==== Extract to read ====
Lauren Lux, LCSW
Lauren Lux (she/her), LCSW, directs the AYA Oncology Program at UNC. Her work as Program Director focuses on patient care, psychosocial research, programming, provider education, quality improvement, and advocacy. Along with her fabulous partners, she leads efforts to improve care for AYAs around the state of North Carolina and is involved in the advancement of the AYA oncology field in the United States. She has worked as a clinical social worker in the field of oncology throughout her career and her clinical practice and program work is inspired and informed by the incredible young people she meets every day.

Andrew Smitherman, MD MSc
Andrew “Smitty” Smitherman (he/him) focuses his research and clinical effort on improving cancer care for adolescents and young adults as well as survivors of childhood, adolescent and young adult cancer. His work to date has examined the patterns of health care usage among survivors to characterize emerging chronic treatment-related morbidities. Building on this experience, he is currently studying the use biomarkers of aging for the early identification of the treatment-related morbidities as well as factors associated with clinical trial enrollment among AYAs.
==== Given data ====
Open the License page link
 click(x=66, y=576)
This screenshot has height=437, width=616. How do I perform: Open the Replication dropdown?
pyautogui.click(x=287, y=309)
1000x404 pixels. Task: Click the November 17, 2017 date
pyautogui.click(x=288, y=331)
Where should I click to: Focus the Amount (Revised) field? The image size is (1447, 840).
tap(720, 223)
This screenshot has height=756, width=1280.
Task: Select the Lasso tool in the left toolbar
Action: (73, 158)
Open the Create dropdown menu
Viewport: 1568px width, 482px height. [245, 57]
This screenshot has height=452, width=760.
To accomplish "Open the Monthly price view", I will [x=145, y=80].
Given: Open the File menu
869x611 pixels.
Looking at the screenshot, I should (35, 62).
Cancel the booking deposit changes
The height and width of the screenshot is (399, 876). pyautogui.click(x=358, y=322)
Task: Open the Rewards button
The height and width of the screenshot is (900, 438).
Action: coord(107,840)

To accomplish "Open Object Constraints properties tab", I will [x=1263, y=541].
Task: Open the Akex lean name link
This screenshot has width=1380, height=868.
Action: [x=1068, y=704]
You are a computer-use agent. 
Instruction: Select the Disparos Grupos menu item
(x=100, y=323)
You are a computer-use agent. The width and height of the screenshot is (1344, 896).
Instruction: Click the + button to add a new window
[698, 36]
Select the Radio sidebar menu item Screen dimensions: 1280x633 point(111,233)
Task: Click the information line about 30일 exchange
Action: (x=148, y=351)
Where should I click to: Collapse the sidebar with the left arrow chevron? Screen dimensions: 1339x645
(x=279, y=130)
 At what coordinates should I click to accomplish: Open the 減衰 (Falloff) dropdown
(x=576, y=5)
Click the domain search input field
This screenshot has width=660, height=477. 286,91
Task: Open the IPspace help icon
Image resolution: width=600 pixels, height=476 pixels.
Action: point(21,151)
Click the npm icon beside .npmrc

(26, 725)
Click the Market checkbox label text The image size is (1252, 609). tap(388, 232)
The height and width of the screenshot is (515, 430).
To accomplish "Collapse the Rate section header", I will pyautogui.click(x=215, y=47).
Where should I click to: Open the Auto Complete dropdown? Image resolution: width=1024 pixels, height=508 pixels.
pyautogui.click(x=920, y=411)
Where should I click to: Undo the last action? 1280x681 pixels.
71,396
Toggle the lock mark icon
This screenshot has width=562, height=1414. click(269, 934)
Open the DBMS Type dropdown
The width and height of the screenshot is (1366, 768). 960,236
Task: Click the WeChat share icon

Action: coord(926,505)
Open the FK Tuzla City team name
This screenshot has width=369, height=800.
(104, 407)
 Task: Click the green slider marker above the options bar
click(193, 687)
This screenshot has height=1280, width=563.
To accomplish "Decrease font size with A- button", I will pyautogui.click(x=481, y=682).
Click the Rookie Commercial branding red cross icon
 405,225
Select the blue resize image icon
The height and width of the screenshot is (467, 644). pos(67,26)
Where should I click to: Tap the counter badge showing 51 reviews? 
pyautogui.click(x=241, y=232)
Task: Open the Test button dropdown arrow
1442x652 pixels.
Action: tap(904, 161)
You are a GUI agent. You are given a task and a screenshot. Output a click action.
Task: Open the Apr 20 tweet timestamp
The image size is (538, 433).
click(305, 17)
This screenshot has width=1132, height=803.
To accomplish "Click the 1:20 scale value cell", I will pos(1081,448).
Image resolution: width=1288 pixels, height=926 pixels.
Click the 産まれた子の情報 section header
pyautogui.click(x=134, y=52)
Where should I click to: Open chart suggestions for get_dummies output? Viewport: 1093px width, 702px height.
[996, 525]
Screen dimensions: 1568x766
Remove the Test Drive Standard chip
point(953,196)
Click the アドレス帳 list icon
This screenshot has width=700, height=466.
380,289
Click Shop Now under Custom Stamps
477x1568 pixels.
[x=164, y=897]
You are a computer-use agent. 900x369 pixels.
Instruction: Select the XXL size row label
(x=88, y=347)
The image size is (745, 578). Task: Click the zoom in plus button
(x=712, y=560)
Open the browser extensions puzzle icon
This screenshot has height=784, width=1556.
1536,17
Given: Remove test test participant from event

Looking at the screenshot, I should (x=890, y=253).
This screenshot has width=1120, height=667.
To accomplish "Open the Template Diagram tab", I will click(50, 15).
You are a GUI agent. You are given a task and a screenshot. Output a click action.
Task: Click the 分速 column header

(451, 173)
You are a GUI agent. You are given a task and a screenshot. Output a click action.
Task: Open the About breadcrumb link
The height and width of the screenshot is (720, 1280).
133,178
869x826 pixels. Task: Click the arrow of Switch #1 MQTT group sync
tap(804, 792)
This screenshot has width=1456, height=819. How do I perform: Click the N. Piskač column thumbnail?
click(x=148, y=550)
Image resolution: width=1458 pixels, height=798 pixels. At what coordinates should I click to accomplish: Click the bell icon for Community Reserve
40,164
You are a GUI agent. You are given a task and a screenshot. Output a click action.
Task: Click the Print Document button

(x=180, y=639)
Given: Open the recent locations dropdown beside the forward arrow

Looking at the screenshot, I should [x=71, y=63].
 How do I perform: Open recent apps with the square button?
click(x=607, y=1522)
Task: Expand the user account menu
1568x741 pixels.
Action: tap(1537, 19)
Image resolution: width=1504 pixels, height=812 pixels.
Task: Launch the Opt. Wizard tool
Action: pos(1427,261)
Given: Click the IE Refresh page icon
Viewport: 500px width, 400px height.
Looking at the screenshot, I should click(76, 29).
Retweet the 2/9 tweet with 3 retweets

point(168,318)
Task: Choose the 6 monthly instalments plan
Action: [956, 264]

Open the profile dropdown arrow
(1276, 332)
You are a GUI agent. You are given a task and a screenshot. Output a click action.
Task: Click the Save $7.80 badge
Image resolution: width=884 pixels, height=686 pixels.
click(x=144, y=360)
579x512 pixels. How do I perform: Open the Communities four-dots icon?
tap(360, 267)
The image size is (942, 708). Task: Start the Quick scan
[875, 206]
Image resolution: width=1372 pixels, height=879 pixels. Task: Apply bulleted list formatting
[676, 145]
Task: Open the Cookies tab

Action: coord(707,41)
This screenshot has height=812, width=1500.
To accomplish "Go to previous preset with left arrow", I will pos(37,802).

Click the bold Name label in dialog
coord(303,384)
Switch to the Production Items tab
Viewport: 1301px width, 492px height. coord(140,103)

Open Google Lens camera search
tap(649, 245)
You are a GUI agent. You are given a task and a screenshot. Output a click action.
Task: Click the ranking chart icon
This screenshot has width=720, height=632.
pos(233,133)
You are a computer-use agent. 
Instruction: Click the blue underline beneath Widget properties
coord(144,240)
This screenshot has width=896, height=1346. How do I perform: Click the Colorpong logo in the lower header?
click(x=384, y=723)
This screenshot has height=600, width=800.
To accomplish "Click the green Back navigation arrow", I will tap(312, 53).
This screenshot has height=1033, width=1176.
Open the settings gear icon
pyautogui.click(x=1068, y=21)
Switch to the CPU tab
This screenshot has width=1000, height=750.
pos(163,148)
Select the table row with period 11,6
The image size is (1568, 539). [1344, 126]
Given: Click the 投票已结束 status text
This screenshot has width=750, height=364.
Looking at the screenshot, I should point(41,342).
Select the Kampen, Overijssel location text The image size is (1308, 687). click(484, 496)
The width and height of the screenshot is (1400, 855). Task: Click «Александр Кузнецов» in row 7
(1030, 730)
====
**Problem 1**
From the AYA oncology bios, extract the passage starting with "Lauren Lux, LCSW" and going on through "meets every day.".
**Problem 2**
According to the AYA oncology bios, which program does Lauren Lux direct?
The entries have no connection to the AYA oncology bios.

**Answer space 1**
Lauren Lux, LCSW
Lauren Lux (she/her), LCSW, directs the AYA Oncology Program at UNC. Her work as Program Director focuses on patient care, psychosocial research, programming, provider education, quality improvement, and advocacy. Along with her fabulous partners, she leads efforts to improve care for AYAs around the state of North Carolina and is involved in the advancement of the AYA oncology field in the United States. She has worked as a clinical social worker in the field of oncology throughout her career and her clinical practice and program work is inspired and informed by the incredible young people she meets every day.

**Answer space 2**
The AYA Oncology Program at UNC.